_Description of the task:_
In the February 15 radio history below, what led Burns and Allen to take over a CBS spot? Answer in one to three sentences.

Friday, February 15, 2019

February 15 Radio History



➦In 1926...Mary Lee Robb Cline was born. She  was a radio actress during the 1940s and 1950s.

Robb made her radio debut in 1947 on the Lum and Abner program.
She is best known for playing Marjorie, Gildersleeve's niece, on The Great Gildersleeve, replacing Louise Erickson in that role. A small role in a 1948 episode led to the full-time role of Marjorie, which she played until 1954. She also appeared on The Penny Singleton Show and with Burns & Allen.

She died of heart failure Aug. 26 2006 at age 80.




➦In 1932…George burns & Gracis became regulars on The Guy Lombardo Show on CBS. When Lombardo switched to NBC, Burns and Allen took over his CBS spot with The Adventures of Gracie beginning September 19, 1934,  Burns and Allen's radio show was inducted into the National Radio Hall of Fame in 1994.

_The data:_
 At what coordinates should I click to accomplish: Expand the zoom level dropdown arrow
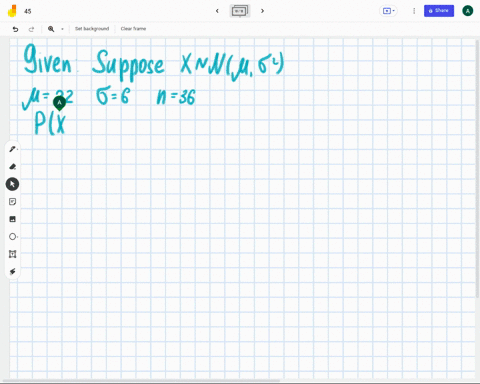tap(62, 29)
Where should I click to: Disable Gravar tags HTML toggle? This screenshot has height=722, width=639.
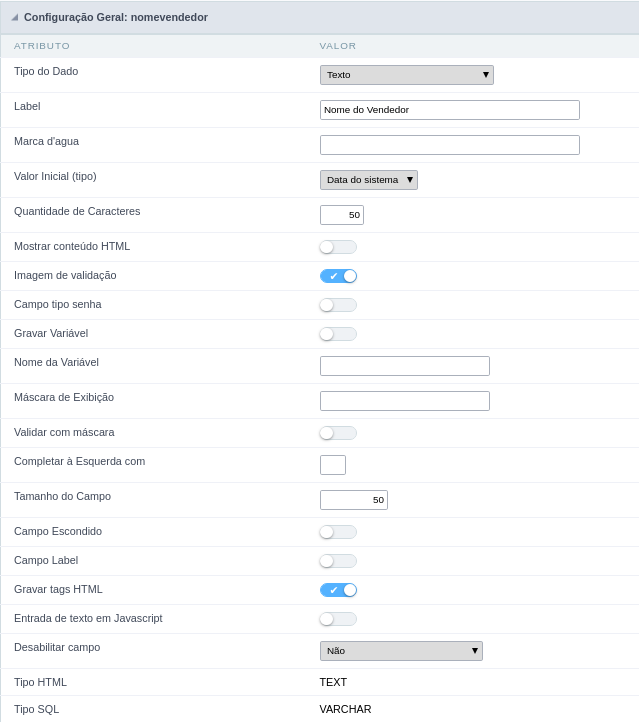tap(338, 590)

* * *

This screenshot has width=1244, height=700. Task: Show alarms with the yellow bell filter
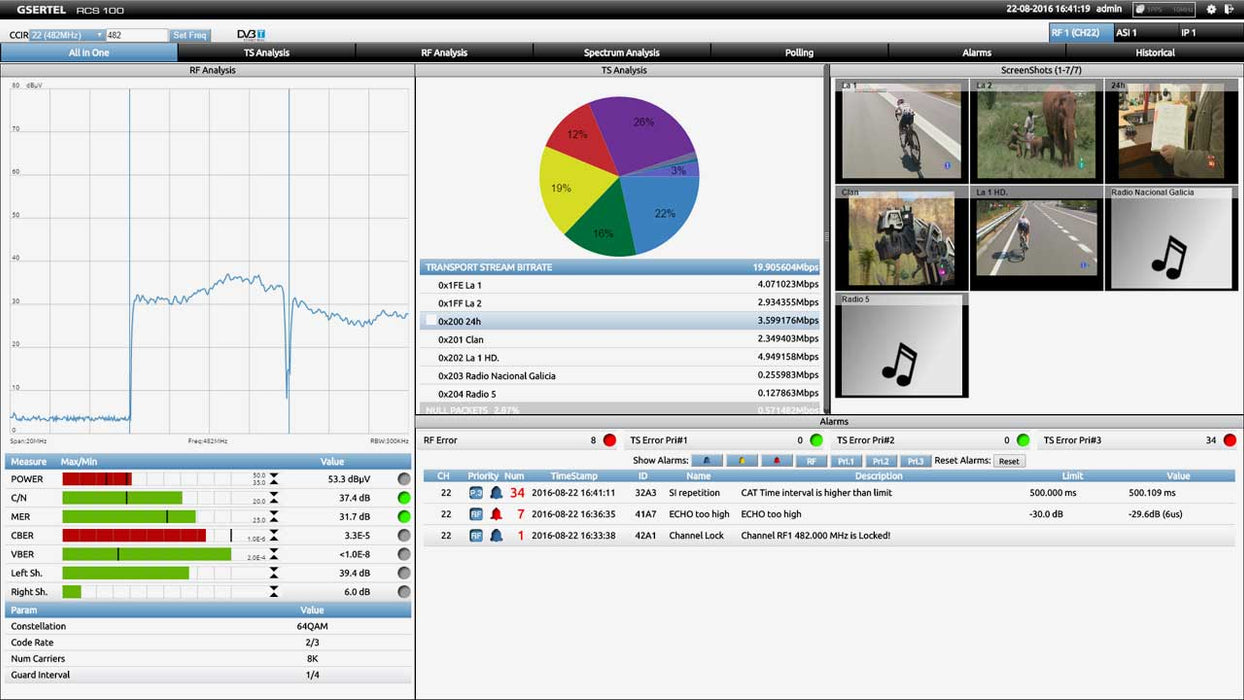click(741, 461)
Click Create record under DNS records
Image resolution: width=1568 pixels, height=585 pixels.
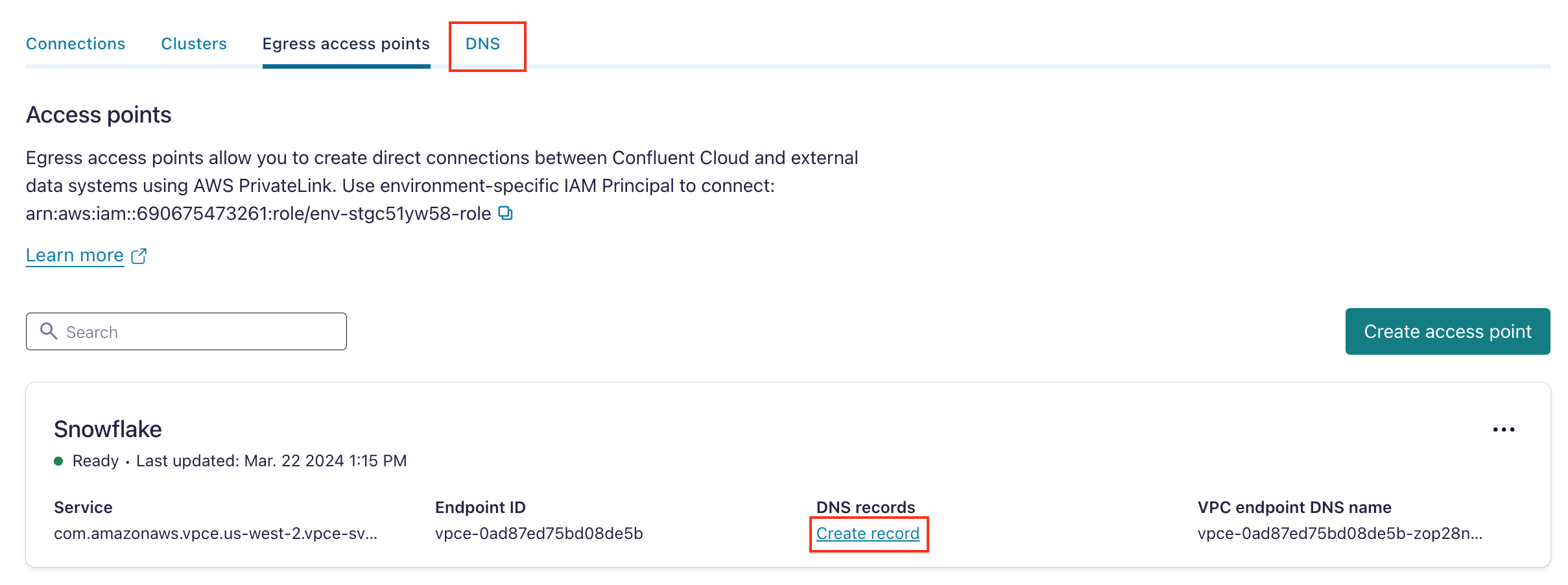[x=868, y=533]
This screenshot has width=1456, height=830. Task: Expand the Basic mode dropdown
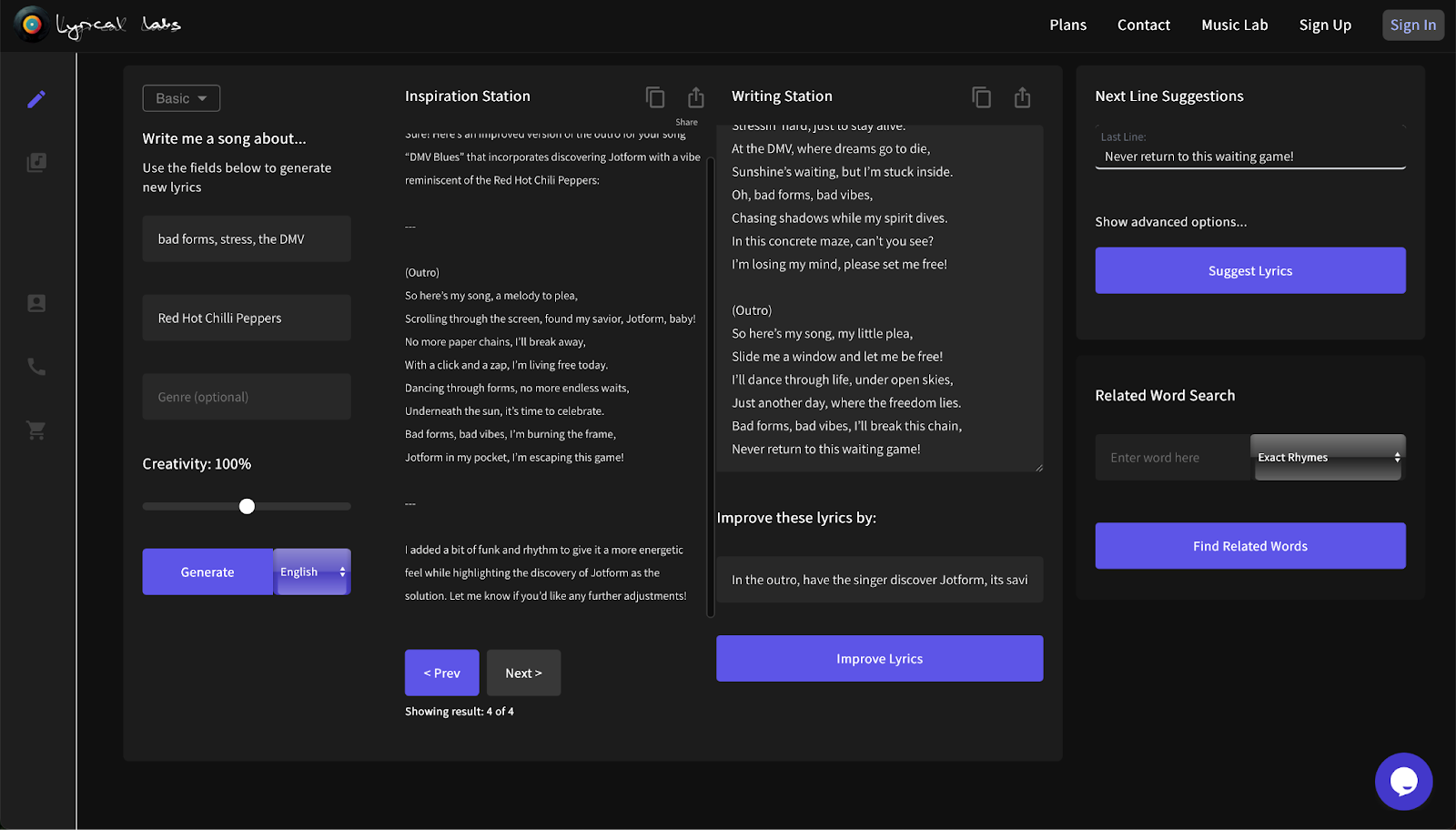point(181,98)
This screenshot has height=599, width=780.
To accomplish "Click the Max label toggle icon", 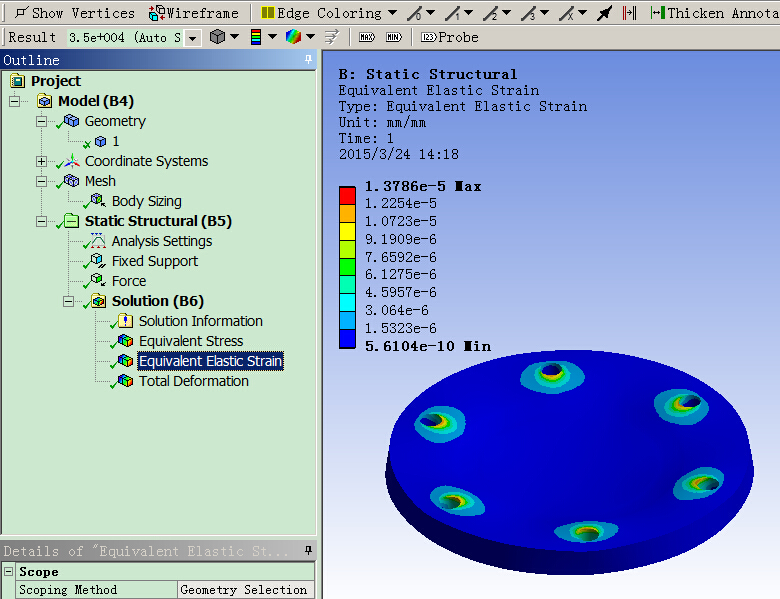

* * *

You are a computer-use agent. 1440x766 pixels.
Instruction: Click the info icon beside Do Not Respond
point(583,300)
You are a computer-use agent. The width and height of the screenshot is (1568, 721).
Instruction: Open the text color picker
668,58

_Result of this task:_
Guy Lombardo switched from CBS to NBC, so Burns and Allen took over his CBS spot. They filled it with The Adventures of Gracie, beginning September 19, 1934.